La compagnie, qui détient une capacité de production d’environ 2300 agneaux annuellement, a déjà exporté aux États-Unis en s’unissant avec quatre à cinq autres bergeries de l’Est-du-Québec pour profiter d’un volume suffisamment élevé. C’est précisément ce que Mme Lelièvre souhaite faire pour le Japon. Grâce à la subvention versée par le fédéral, cette dernière se déplacera en sol japonais lors de deux salons en février et en mars prochain afin de présenter à de potentiels clients ses agneaux de spécialité.

« Je n’aurais pas pu y aller toute seule. […] C’est le fédéral qui me permet de faire ça, sinon, il aurait fallu que j’attende longtemps avant d’avoir l’argent disponible », fait valoir la gestionnaire, qui aimerait voir l’agneau gaspésien se retrouver dans les assiettes des Japonais d’ici le printemps prochain.

New York et Boston dans la mire

Les Entreprises Raymer de New Richmond profite pour sa part d’un peu plus de 76 000 $. Cette subvention lui permettra de mettre sur pied une stratégie afin qu’elle développe de nouveaux marchés au Québec, en Ontario et aux États-Unis, notamment à New York et à Boston.

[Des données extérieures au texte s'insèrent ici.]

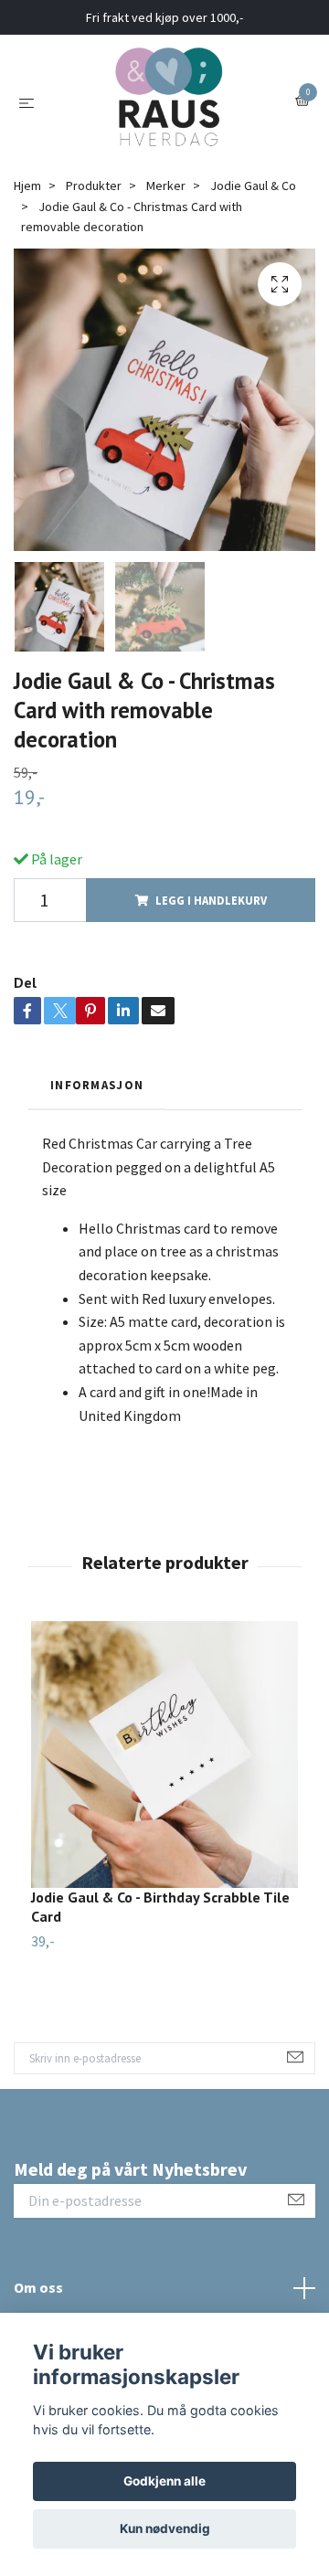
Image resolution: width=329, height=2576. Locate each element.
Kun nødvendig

« Cette aide financière-là va nous permettre d’aller rencontrer des clients, d’envoyer des échantillons, de créer du matériel promotionnel et de couvrir les frais relatifs au développement de ce nouveau marché », explique Sabrina Mercier, directrice administrative et commerciale. Cette dernière estime que l’omble chevalier, qui constitue environ 90 % de la production en bassins intérieurs de la pisciculture, gagne à être davantage connu auprès des gourmets. « Ça a un goût délicat et une chaire vraiment intéressante pour les chefs », ajoute Mme Mercier.

L’entreprise certifiée Ocean Wise en est actuellement à augmenter sa production. Ce volume bonifié atteindra 50 tonnes de poissons dans les prochaines années, ce qui constituera une augmentation de 35 % à 40 % de sa capacité actuelle.

Tournée vers l’environnement

Cime Aventures, de Bonaventure, profitera de près de 37 000 $ pour rehausser sa performance environnementale. L’entreprise familiale, en opération depuis 31 ans, est désormais dirigée par Élodie Brideau.

Grâce aux fonds reçus, l’attrait touristique travaillera, de concert avec un consultant, à l’obtention de la norme internationale 14 0001. Cime Aventures sera d’ailleurs la toute première compagnie touristique québécoise à bénéficier de cette certification, qui vise à concilier les impératifs de ses activités au respect intégral de l’environnement.

Plusieurs actions déployées au sein de la compagnie embauchant 65 personnes mèneront à cette reconnaissance. « Comme l’essentiel de nos activités a toujours été étroitement lié à la beauté et à la pureté de la rivière Bonaventure, il nous importe d’assurer la conservation de ce décor enchanteur tout en minimisant notre empreinte environnementale et en maximisant notre responsabilité sociale », explique Camille Brideau, directrice des relations publiques.

Environ 200 des 3000 dossiers soumis à travers le Canada ont été acceptés dans le cadre de la Stratégie pour les femmes en entrepreneuriat du gouvernement fédéral. Seules trois entreprises gaspésiennes avaient déposé une demande pour en bénéficier.